> [What is required]: Nothing should appear in the answer except the lines below from the line containing "Given: Open the プライバシーポリシー link" through the line containing "Given: Click the Other axis label", copied exactly, with pictures left out.

> [Supplied information]:
-*-
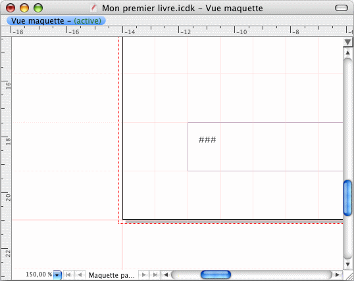Open the Maquette pa... page selector
The height and width of the screenshot is (281, 354).
tap(111, 275)
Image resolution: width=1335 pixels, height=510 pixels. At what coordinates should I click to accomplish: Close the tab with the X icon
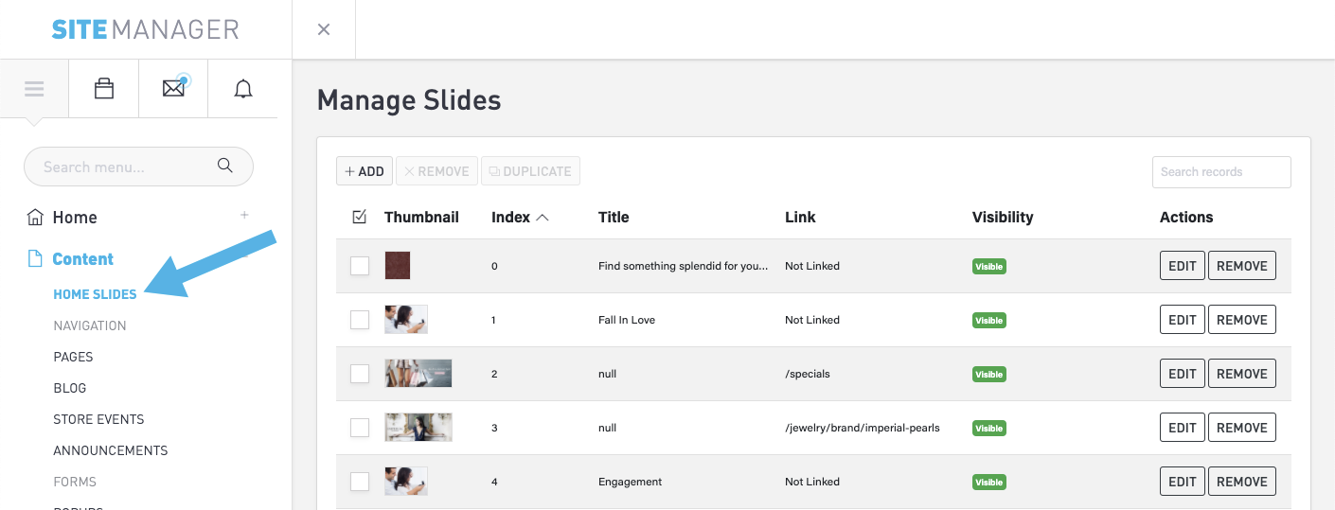pos(324,29)
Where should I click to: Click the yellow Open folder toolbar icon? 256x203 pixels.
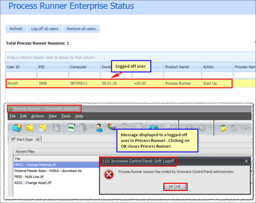coord(30,128)
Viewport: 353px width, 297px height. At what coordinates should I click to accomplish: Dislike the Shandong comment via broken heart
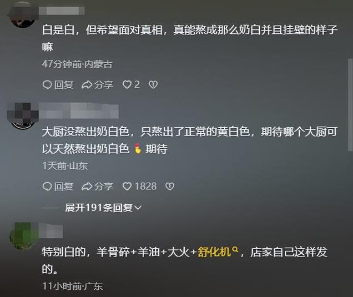170,186
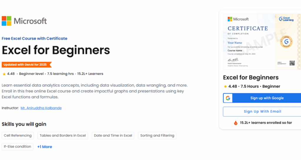Open instructor Mr. Aniruddha Kalbande's profile link
301x160 pixels.
click(41, 108)
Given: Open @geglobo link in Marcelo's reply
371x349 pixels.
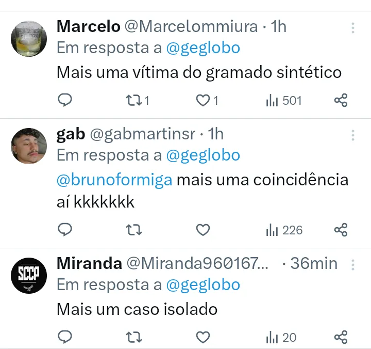Looking at the screenshot, I should coord(203,48).
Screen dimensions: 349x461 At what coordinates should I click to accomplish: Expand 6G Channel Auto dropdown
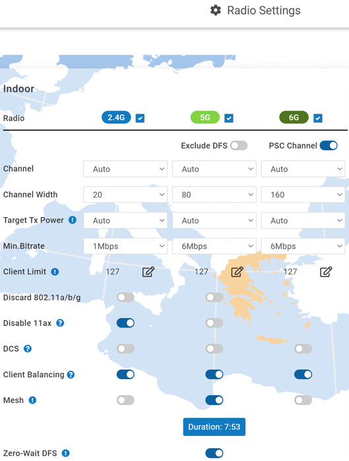pyautogui.click(x=303, y=169)
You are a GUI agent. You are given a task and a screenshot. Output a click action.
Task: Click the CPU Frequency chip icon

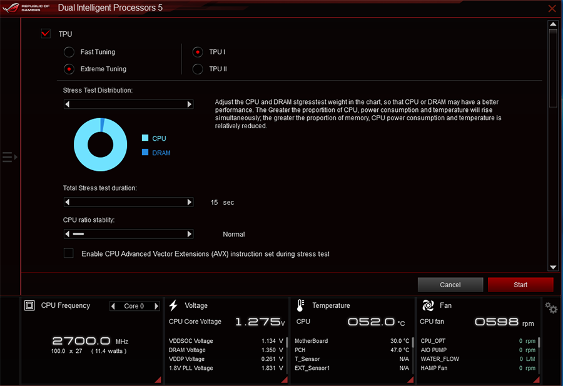29,305
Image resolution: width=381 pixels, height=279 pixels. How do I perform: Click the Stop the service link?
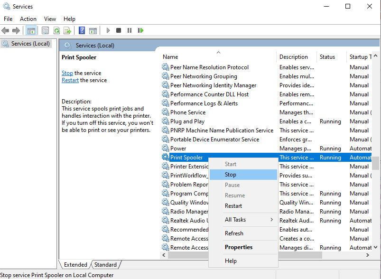[67, 73]
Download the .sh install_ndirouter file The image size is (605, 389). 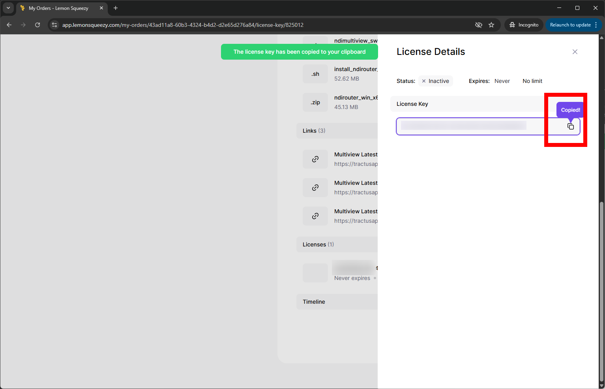pyautogui.click(x=315, y=74)
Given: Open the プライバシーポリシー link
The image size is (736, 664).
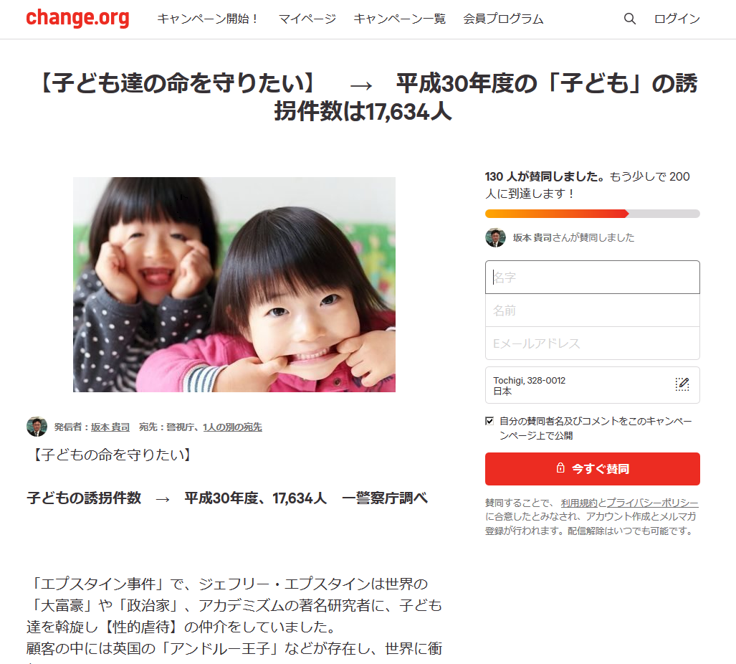Looking at the screenshot, I should (652, 503).
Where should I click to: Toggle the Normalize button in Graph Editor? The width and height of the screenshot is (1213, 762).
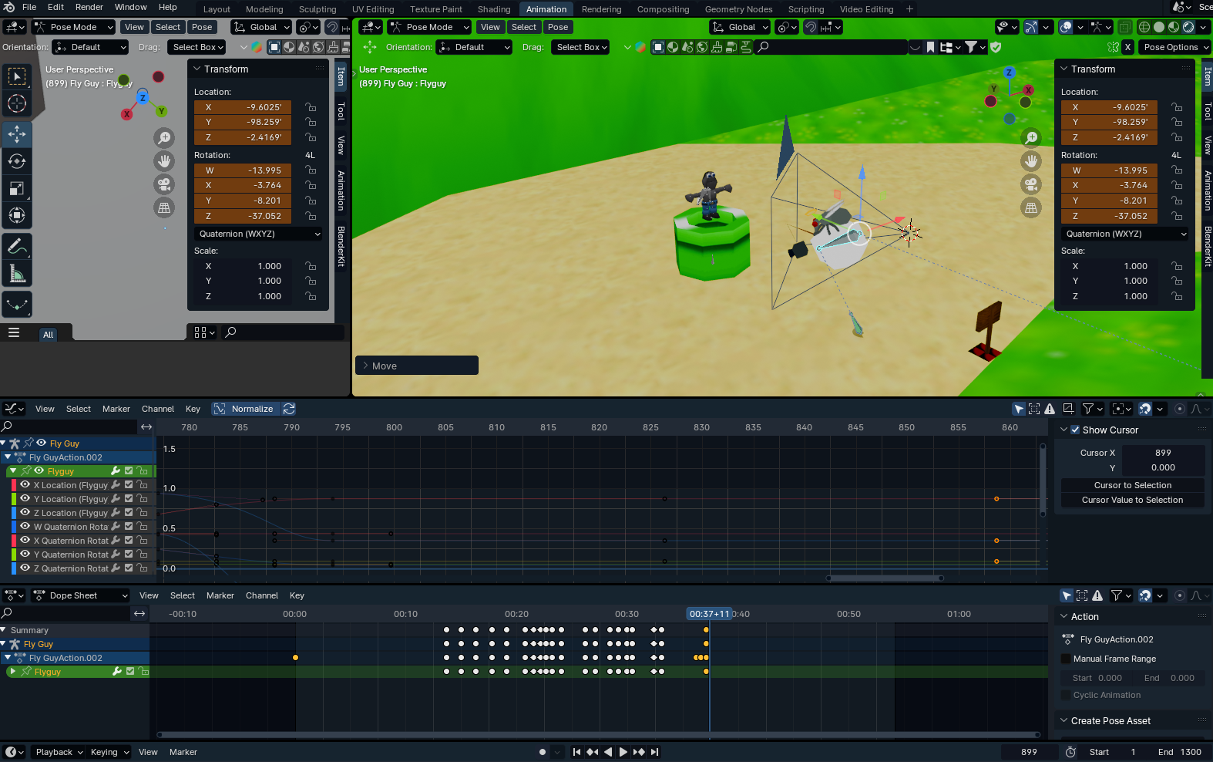[x=244, y=409]
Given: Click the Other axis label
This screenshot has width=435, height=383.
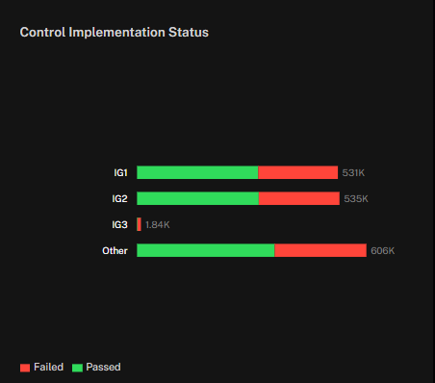Looking at the screenshot, I should tap(115, 251).

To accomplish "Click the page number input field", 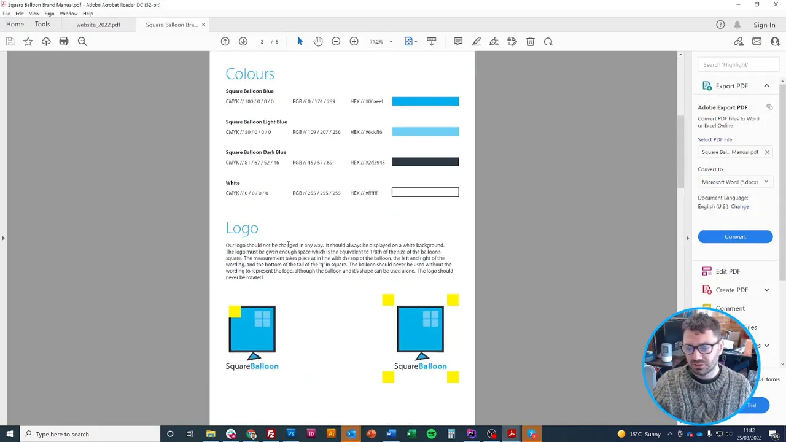I will (262, 41).
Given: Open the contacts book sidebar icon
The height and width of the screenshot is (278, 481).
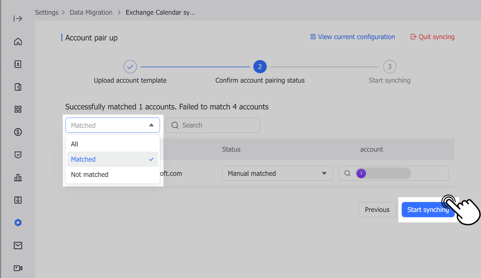Looking at the screenshot, I should click(x=18, y=64).
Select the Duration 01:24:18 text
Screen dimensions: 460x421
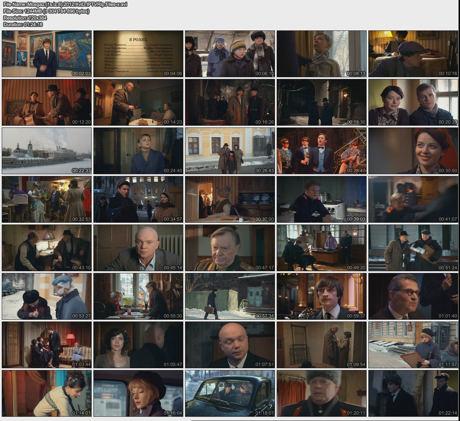23,24
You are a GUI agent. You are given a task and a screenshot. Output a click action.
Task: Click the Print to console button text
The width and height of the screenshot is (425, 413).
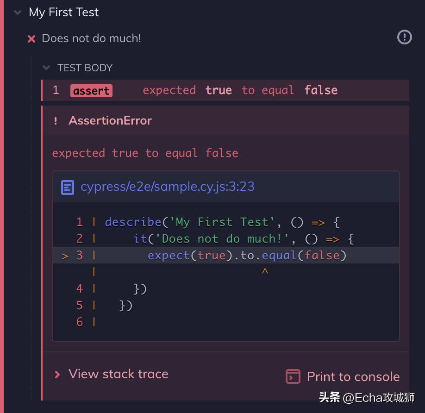point(353,376)
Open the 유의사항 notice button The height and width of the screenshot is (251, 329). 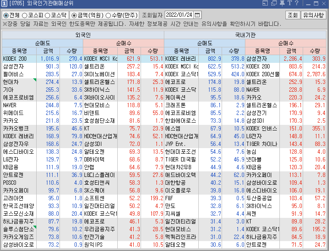tap(313, 15)
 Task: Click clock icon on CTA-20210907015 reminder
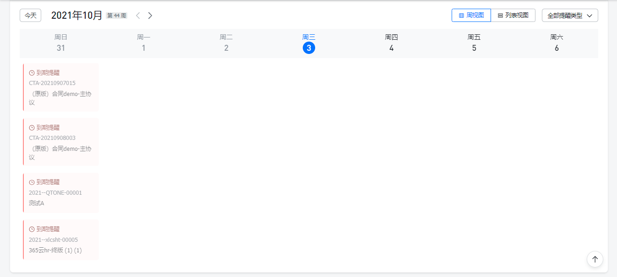click(x=32, y=73)
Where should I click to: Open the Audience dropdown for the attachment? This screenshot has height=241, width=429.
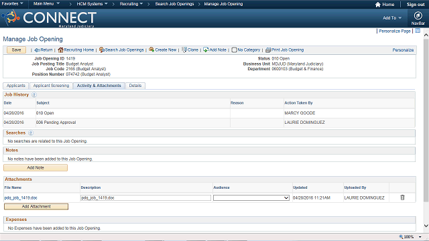(x=251, y=197)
-*-
> [Solution below]:
Given: Open the プライバシーポリシー link
The image size is (736, 664).
Looking at the screenshot, I should (652, 503).
Where should I click to: Toggle the Normalize button in Graph Editor? The width and height of the screenshot is (1213, 762).
[x=244, y=409]
Given: Click the Other axis label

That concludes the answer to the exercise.